Ogg File Concatenation

To concatenate two or more Ogg files with audio and video streams into a single video file without reencoding is easy, but can lead to the same synchronization problems as using oggCut.

The command line tool oggCat creates a new Ogg file from a number of other Ogg files.

Synopsis: oggCat outputFile.ogv inputfile1.ogv inputfile2.ogv [ inputfile3.ogv [ .. ] ]

To create an Ogg file, the parameters for all streams must match. If one or more parameters in an input file do not match, that file will be ignored, but the process of creating the output file will continue. The output file is a valid ogg file. It is just not the ogg file desired.

The Process

oggCat reads in the first file mostly as it is. However, it does not handle any unkown streams and does not integrate them into the output file.

To find a corresponding stream within the succeeding Ogg files, oggCat creates a parameter table with all necessary information about the streams of the first file (inputfile1.ogv), so that the first file serves as a "reference".

The streams in the following files (inputfile2.ogv inputfile3.ogv ...) are tested against the parameters of the reference table, so they do not have to be in the same order as the reference file.

Example:

The first Ogg file consists of one theora and one vorbis stream. The theora stream video has a frame size of 320x240 pixel and the vorbis audio stream has a sample rate of 32 kHz.  The next file consists of three streams: two theora streams and one vorbis stream. oggCat can handle the concatenation as long as there is at least one theora stream available with matching parameters (320x240 pixel framesize) and the audio stream parameter matches, too. The second theora stream can have whatever parameters.

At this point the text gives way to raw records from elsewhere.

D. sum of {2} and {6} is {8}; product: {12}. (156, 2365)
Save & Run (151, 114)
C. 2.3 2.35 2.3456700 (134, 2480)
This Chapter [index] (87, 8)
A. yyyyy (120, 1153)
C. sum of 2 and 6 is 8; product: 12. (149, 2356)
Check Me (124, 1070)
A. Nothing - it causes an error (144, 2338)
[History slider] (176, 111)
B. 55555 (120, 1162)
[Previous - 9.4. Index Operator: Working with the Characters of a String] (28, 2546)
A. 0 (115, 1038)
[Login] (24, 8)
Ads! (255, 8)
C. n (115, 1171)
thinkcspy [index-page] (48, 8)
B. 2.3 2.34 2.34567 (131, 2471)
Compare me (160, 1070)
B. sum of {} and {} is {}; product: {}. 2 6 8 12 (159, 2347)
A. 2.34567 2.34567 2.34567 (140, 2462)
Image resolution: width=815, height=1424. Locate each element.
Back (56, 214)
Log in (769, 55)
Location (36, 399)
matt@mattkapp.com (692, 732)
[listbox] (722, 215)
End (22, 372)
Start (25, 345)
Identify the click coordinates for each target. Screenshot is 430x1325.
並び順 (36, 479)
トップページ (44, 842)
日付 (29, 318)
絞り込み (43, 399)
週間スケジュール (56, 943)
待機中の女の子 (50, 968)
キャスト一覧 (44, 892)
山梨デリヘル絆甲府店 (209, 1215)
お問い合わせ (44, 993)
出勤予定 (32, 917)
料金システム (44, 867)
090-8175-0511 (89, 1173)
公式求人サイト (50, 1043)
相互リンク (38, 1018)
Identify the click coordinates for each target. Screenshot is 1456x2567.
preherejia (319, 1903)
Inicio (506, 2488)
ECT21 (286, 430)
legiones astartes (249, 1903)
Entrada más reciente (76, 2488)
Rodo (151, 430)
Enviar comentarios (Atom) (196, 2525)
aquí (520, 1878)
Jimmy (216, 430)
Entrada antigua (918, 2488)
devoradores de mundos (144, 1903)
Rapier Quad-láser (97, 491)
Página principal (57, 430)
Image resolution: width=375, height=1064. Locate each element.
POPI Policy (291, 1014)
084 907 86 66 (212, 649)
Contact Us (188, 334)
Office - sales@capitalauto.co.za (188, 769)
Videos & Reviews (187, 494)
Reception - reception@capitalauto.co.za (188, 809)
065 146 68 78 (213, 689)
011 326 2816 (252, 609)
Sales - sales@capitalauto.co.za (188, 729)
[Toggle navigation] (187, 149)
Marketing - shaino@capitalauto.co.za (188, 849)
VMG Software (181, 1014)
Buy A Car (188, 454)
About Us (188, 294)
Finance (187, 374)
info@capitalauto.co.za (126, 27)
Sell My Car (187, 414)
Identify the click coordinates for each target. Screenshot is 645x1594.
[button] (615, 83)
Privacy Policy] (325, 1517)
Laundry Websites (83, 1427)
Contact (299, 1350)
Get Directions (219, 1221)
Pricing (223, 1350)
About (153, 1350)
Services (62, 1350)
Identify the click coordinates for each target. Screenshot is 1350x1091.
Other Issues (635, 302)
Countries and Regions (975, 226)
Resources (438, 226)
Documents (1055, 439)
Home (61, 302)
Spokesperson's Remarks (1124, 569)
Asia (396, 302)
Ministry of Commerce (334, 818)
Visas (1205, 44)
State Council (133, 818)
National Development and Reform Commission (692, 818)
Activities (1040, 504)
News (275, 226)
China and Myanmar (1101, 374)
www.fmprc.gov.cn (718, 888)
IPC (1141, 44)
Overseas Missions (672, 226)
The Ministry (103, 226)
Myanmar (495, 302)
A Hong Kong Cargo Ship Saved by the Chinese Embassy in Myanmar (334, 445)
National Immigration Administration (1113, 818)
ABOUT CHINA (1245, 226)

If there are no matching parameters in any of the streams, oggCat prints a line suggesting how the file might be reencoded:

vorbis parameter compare: data rate not matching 32000 != 64000 You may try to reencode with the datarate of the other file  Please try to resample with the following command oggResize -D 32000 <file see below>

Using cat

Another way to concatenate two videos is by adding one file after another with the command line tool cat. This method triggers the player to setup a new decoding session for the next stream.

The Ogg Standard allows opening a stream after another stream has ended, but most players do not implement this method of re-opening a decoder session. Therefore this method should always be tested with the players that should be used after this session.

oggCat and oggz-chop

When a file has been created with oggz-chop, concatenation is not possible because of the way oggCat works.

The reason is that files with a skeleton and different time offsets defined in this skeleton for every stream (as is the case for most files created with oggz-chop) can not be concatenated to one continuous stream. This behavior is caused by the fact that two ogg streams would overlap. The presented frames would overlap the ones that are not presented, as they are only needed for the decoding of the first video frame. This is not possibile in one Ogg stream.

Syncronizing issues with oggCat

Different streams in one Ogg file may not have the (exact) same length. During the concatenation process the streams of the next Ogg file in the concatenation list are placed directly after the corresponding streams of the starting file without any time gaps. Therefore synchronization of the second file will suffer from an inaccurate stream ending of the first file.